C1 Business Higher (BEC Higher)
Writing Part Two. Time 40-45 minutes.
You are given three questions to choose from. You have to write a report or a proposal or a letter. You are given three points to make for each question. You have to write 200-250 words.
You can download an example of Writing Part Two here.
Common mistakes (which you will avoid making thanks to this guide!)
It is a classic exam mistake to forget to include one or more of the points made in the handwritten notes. If you do not talk about all of them in your written document, you are not completing the task so you cannot get the maximum amount of points.
Another regular mistake, unfortunately, is writing the document as a block of text with little or no spaces. This is a mistake for a letter because it needs a paragraph and even more serious for reports or proposals because they require a specific structure with paragraphs with headings.
Including irrelevant or incorrect material is also a common error. In most writing exam tasks there is a small amount of imagination necessary to give examples or add content. However, it is not necessary to invent or talk about things out of the context given in the exam task. Doing this will lose you marks.

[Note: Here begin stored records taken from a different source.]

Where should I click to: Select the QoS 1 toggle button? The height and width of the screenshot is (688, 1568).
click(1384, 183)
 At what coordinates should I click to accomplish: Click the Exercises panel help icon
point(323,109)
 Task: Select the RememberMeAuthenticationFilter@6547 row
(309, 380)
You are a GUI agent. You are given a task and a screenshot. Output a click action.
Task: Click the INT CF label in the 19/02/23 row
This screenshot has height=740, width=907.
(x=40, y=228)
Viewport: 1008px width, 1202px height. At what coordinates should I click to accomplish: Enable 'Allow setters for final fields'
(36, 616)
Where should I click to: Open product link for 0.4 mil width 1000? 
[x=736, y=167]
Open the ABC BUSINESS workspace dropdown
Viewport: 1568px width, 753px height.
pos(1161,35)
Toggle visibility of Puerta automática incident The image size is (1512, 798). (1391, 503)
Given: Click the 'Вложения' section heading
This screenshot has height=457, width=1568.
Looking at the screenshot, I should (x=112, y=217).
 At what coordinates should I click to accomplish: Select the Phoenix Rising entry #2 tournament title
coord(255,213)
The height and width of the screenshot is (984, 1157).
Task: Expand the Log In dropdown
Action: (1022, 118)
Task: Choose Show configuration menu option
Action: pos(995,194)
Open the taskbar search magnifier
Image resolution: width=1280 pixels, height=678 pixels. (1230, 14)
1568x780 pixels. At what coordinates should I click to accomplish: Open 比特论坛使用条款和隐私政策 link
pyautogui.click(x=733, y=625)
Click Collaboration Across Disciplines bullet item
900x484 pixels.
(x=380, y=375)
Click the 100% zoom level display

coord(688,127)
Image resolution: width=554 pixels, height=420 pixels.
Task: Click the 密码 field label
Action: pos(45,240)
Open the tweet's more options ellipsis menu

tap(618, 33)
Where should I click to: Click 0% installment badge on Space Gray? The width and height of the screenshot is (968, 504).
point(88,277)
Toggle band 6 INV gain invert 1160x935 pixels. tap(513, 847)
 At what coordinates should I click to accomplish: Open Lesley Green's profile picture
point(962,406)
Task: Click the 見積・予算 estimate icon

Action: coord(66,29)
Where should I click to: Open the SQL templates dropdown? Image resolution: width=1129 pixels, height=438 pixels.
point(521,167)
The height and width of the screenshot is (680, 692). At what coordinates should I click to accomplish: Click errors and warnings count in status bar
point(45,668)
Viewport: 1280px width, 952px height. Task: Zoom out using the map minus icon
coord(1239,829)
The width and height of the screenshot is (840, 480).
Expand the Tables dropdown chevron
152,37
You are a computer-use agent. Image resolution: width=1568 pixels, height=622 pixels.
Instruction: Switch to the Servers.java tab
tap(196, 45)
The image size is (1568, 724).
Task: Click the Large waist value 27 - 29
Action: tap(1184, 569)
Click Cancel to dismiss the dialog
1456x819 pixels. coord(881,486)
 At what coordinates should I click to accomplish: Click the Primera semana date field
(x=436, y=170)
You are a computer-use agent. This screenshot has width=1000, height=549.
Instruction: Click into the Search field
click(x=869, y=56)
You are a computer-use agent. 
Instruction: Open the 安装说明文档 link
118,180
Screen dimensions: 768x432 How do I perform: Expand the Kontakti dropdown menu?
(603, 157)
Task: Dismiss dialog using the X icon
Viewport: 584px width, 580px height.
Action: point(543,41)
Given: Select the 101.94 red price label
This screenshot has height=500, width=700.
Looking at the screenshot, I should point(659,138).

Writing too much or not enough can be a problem too. If you do not write enough, this probably means you have not included all the points in the notes. If you go over the word limit the examiner will not read the extra words. It also means you have probably included irrelevant material. The word limit is useful because it is actually the correct number of words you need to complete the task correctly. Cambridge is very experienced at preparing exams, so it is a good idea to trust them and follow their guidelines.
Quickly read the context of each question to help you decide which one to choose. Even if you have a preference before starting the exam about which type of document it is advisable to read all three questions, or at least check that you are able to answer the question for your preferred document type.
When you have decided which question to answer. Reread the context in more detail because this tells you who you are, who it is for/to.
Read the three points you need to make and highlight the keywords.
Plan! Use the three points to give structure to your document. With a letter, you can often use them in the same order as they are given on the exam paper. With reports and proposals, you can use them or what they refer to to provide headings to your paragraphs. For example, if one of the points talks about or refers to orders, then this can be the paragraph heading. With all three types of document, you can often combine two of the notes in the same paragraph.
Decide and make notes on the subject of each paragraph. It is important here to remember that you need to develop the three points and also interpret the information in them. It is also a mistake to reproduce the information in the bullet points using the same words.
Write your document.
Styles for each type of document.
You can learn more about the Cambridge English Marking Scheme and writing a Proposal in the C1 Business Higher Preparation Guide, available here.
A letter should be formal. You will be writing to someone you do not know so your style should be polite and professional. You should start with an appropriate opening, use Dear + Mr/Mrs + first name + surname if there is a name given, or Dear Sir/Madam if there is no name given – do not use any variation of Dear Sir/Madam. Try to begin the content of the letter with a sentence explaining why you are writing, simply I am writing to…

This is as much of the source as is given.